**Activity**
Pull each line holding the word "using" from the data.

**Recorded data**

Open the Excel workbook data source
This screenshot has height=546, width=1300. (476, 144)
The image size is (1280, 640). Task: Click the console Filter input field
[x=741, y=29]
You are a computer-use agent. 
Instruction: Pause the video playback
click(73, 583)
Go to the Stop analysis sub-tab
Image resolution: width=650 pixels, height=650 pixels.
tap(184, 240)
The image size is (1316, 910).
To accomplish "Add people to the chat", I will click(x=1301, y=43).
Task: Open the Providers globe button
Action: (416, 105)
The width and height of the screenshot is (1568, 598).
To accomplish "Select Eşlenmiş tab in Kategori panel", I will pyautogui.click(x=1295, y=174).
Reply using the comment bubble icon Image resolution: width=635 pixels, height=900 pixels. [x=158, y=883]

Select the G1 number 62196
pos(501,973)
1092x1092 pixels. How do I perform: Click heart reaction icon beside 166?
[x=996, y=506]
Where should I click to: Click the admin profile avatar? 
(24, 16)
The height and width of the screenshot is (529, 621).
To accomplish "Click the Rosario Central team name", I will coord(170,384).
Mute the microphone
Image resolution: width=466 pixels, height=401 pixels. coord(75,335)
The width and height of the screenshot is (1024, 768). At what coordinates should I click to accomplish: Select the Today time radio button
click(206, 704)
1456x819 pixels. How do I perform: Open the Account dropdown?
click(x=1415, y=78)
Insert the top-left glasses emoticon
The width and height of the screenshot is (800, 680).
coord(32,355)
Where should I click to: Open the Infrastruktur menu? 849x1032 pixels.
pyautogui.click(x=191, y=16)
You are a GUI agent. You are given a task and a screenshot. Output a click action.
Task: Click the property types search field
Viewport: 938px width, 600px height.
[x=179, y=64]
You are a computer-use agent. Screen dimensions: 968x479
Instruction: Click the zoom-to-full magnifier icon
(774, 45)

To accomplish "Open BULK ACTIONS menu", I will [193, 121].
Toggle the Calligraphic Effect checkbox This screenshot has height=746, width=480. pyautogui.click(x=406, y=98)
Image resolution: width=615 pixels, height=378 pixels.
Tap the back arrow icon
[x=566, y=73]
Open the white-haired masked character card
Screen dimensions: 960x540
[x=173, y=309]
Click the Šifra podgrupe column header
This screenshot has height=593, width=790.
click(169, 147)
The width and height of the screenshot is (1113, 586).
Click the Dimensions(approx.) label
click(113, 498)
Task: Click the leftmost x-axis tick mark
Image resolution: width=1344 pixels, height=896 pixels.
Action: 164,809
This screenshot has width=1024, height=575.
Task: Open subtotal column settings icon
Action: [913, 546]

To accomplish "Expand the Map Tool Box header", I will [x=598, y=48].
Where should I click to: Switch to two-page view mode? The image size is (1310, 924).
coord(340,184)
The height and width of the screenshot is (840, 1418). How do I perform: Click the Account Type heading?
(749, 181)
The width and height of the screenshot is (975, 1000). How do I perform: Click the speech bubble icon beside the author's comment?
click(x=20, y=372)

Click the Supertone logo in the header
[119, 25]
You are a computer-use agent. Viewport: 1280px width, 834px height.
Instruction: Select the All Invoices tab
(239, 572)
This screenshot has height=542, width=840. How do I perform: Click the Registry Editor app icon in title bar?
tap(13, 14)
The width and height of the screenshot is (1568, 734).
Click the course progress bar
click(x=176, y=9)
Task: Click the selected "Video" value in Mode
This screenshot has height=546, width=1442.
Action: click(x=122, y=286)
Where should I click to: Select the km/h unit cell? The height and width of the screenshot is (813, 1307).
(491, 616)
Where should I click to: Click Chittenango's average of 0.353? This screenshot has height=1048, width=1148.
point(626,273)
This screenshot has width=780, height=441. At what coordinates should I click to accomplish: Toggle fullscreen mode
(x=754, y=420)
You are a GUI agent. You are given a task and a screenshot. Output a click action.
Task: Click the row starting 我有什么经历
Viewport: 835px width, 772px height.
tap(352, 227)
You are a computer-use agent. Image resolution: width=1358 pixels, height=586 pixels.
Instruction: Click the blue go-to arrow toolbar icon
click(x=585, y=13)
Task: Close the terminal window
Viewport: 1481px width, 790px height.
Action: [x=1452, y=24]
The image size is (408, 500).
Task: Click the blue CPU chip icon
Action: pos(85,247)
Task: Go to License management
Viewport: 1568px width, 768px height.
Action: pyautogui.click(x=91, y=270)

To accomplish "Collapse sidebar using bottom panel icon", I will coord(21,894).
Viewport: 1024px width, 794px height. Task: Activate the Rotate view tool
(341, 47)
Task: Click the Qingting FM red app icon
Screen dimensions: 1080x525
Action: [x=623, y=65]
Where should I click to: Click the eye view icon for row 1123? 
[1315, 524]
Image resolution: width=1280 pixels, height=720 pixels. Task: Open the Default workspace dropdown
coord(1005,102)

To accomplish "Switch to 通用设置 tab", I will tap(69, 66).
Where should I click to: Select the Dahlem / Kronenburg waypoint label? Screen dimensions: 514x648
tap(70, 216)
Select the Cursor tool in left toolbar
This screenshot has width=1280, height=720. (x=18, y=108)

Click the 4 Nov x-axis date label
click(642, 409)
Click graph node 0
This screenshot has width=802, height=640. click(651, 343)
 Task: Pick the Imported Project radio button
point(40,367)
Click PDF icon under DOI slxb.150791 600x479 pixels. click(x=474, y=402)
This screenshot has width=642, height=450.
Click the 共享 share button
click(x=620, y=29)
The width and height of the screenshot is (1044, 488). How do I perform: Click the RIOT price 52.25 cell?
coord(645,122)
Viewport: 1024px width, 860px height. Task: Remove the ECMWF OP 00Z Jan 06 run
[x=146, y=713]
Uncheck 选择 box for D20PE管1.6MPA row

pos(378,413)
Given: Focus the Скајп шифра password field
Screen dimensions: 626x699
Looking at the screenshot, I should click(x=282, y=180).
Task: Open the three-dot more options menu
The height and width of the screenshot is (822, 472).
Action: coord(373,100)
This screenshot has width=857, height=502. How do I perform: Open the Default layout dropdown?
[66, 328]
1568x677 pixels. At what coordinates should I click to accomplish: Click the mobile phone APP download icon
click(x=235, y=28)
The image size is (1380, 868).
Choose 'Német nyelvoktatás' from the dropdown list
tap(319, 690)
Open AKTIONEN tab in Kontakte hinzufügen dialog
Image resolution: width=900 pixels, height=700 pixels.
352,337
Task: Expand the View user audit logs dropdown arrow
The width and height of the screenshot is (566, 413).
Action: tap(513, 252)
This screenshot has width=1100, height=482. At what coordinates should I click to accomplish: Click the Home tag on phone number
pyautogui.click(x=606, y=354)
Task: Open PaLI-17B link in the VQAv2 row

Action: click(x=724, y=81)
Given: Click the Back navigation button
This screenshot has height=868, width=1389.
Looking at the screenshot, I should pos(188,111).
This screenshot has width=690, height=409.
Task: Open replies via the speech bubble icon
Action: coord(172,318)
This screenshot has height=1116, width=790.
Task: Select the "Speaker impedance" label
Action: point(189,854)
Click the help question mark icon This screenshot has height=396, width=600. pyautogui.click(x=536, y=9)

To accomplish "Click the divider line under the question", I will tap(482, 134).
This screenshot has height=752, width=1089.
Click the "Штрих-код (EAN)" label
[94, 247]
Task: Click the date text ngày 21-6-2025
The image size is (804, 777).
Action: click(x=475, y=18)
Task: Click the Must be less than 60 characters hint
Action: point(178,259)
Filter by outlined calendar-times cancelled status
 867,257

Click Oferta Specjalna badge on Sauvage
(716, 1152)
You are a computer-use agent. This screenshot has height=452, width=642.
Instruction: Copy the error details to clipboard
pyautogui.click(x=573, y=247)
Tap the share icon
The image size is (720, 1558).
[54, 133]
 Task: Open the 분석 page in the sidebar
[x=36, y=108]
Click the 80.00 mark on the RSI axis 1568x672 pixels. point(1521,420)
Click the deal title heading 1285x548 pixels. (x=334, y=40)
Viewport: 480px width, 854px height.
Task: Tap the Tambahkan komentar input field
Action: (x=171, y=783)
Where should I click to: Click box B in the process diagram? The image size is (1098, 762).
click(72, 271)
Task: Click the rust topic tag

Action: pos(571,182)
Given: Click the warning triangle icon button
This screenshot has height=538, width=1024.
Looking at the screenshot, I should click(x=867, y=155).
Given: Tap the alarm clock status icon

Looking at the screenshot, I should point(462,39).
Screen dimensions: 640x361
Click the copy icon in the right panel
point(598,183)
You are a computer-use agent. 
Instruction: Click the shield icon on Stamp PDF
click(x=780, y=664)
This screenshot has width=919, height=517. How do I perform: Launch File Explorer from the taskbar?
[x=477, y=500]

**Response to this task**
Reply using the comment bubble icon Image resolution: width=635 pixels, height=900 pixels. [x=158, y=883]
To accomplish "Collapse sidebar using bottom panel icon", I will coord(21,894).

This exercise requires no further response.